Astronomists have just released the first image ever of an “unseeable” blackhole

Credit: Daily Mail

Astronomists have just released the first image ever of an “unseeable” blackhole

Some crazy s**t happened in the science world yesterday ay! Black holes have always been an ominous mystery of space, supposedly invisible and vacuuming up everything that passes by it, sucked into its murky depths never to be seen again. Black holes have been immortalised as silent and invisible pits of hell in outer space by sci-fi flicks, and they have always been shrouded in mystery for the science community. 

But some super smart science blokes and blokettes have made a good start at finding out the secrets of the illusive black hole and debunking the myth that black holes are entirely invisible. With the use of eight telescopes, scientists have been able to record the very first images the Event Horizon and share them with the world.

The Event Horizon is basically the edge or the boundary around the opening of the black hole, where light or any radiation can’t escape. It’s the super hot material you see in the images. Any stuff that get’s too close to the Event Horizon, it’s Destination F**ked, all the atoms are shredded and ripped a part and sucked into the black hole.

Credit: @ehtelescope via Twitter

Avery Broderick, Associate Professor in the Department of Physics & Astronomy at the University of Waterloo said:

“We’ve seen the unseeable”

Sheperd Doeleman who is the EHT Director said:

‘Nature has conspired to let us see something that we thought was invisible… This is a long sought goal for us, and we hope that you’ll be inspired by it too.’

This is one massive task and a bloody huge achievement. Put it this way, the technology to “see” the Event Horizon didn’t exist. Scientist essentially had to create the tech to be able to record the images you see here cause no telescope is powerful enough, or sophisticated enough to record the images. The Event Horizon Telescope (EHT) comprises of eight radio observatories located in the South Pole, Europe, South America, Africa, North America, and Australia. It’s required years of work behind the scenes and the co-operation of scientists all over the globe.
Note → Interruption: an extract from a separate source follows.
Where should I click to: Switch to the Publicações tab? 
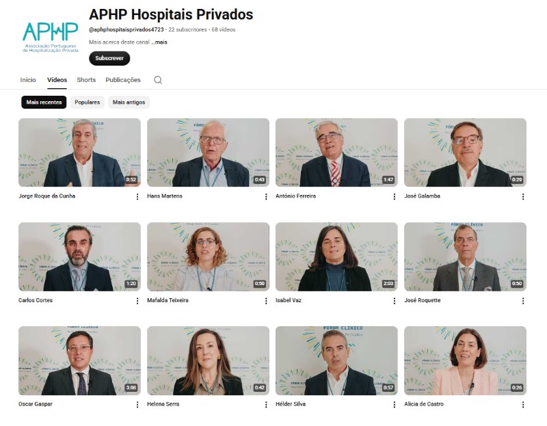coord(123,80)
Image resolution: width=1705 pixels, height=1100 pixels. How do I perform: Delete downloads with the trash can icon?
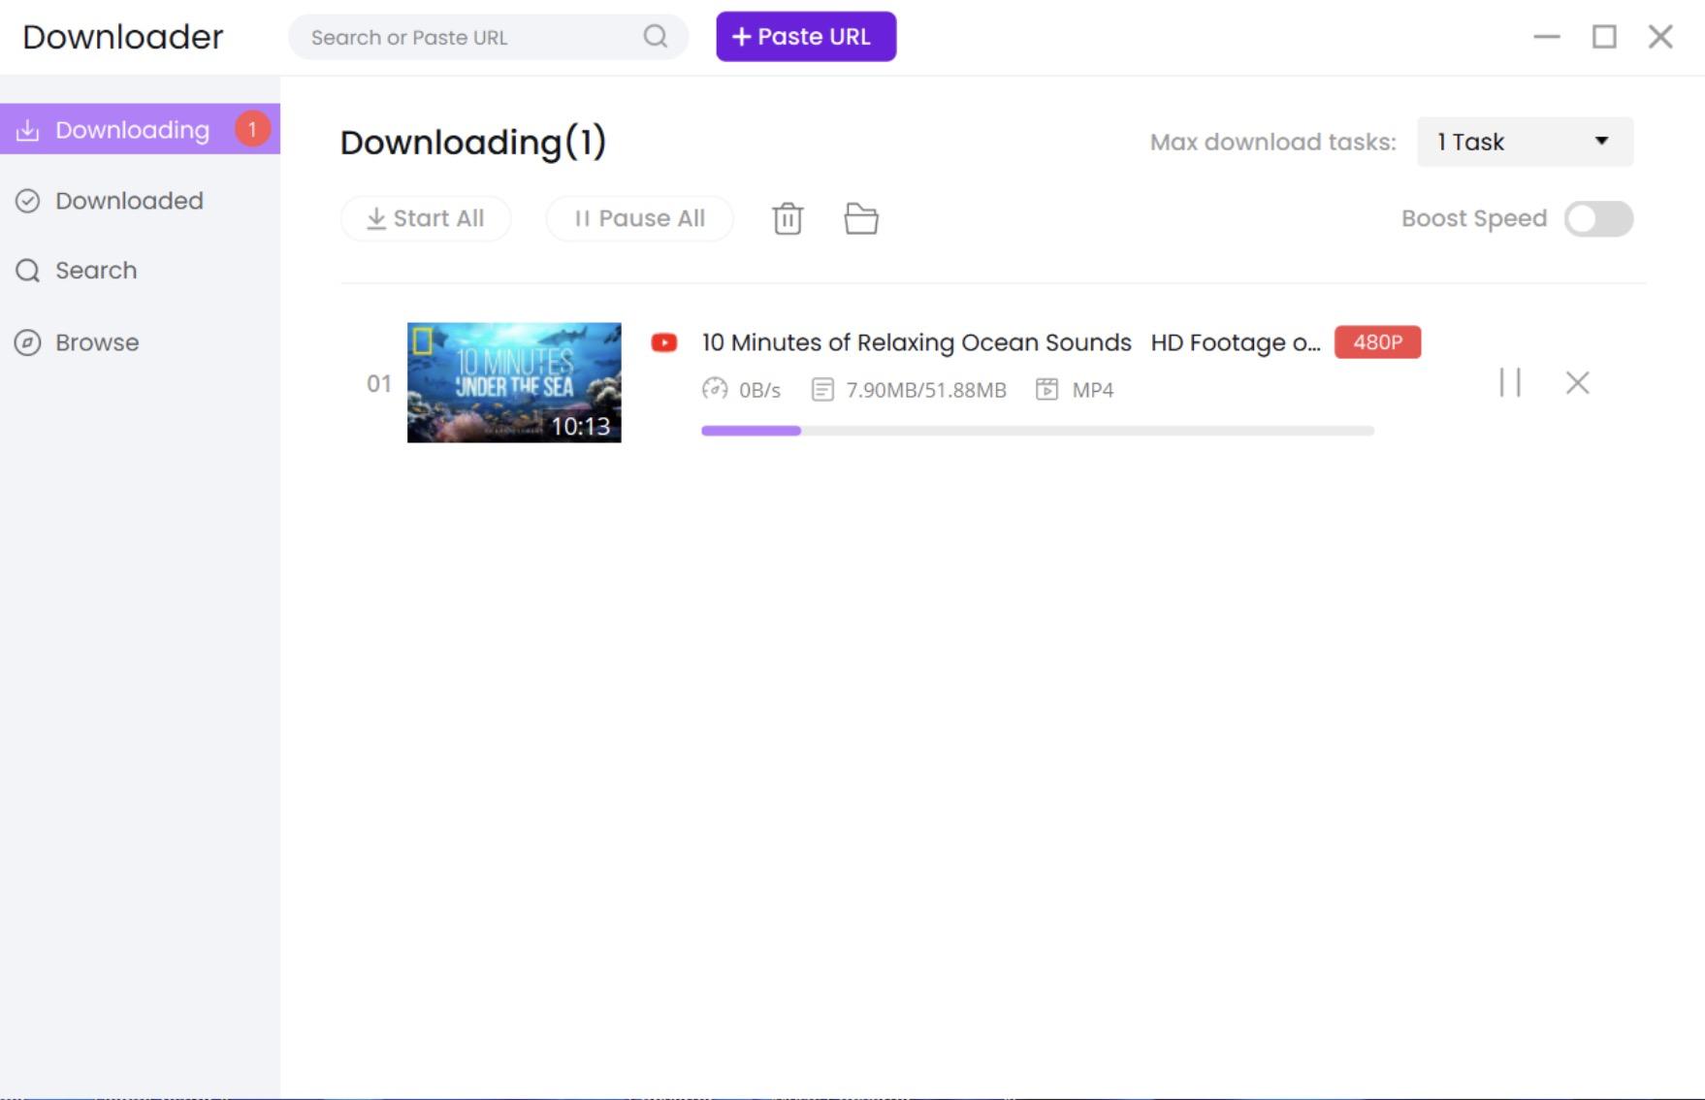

This enormous black hole they recorded is located at the heart of the Milky Way known as Sagittarius A, as well as another target area they refer to as M87.

To give you an idea of just how mental this all is, the eight telescopes recorded 5 petabytes of data…. That’s half a ton of bloody hard drives! It’s the equivalent of 5000 years worth of mp3 files, or 40,000 people takin’ a lifetime of selfies. F**k, don’t think Telstra has a plan to cover that amount of data! It’s pretty hard to get ya noggin’ around just how big this bloody thing is, this simple graphic helps a bit for us non-science-y people.

Sheperd Doeleman explained:

“We now have visual evidence for a black hole, we now know that a black hole exists at the center of M87. Material moving around the black hole is moving at light speeds.

We now have an entirely new way of discovering black holes that we’ve never had before, and like all new discoveries this is just the beginning”

This is obviously global news and even Google is celebrating with an EHT doodle:

Final thought:  A lot of this science stuff goes over my head that’s for sure, but blind Freddie can see this is probably one of the coolest scientific breakthroughs of the century. Its also a good reminder of the stuff that can be achieved when people from all of the world work together for a common goal.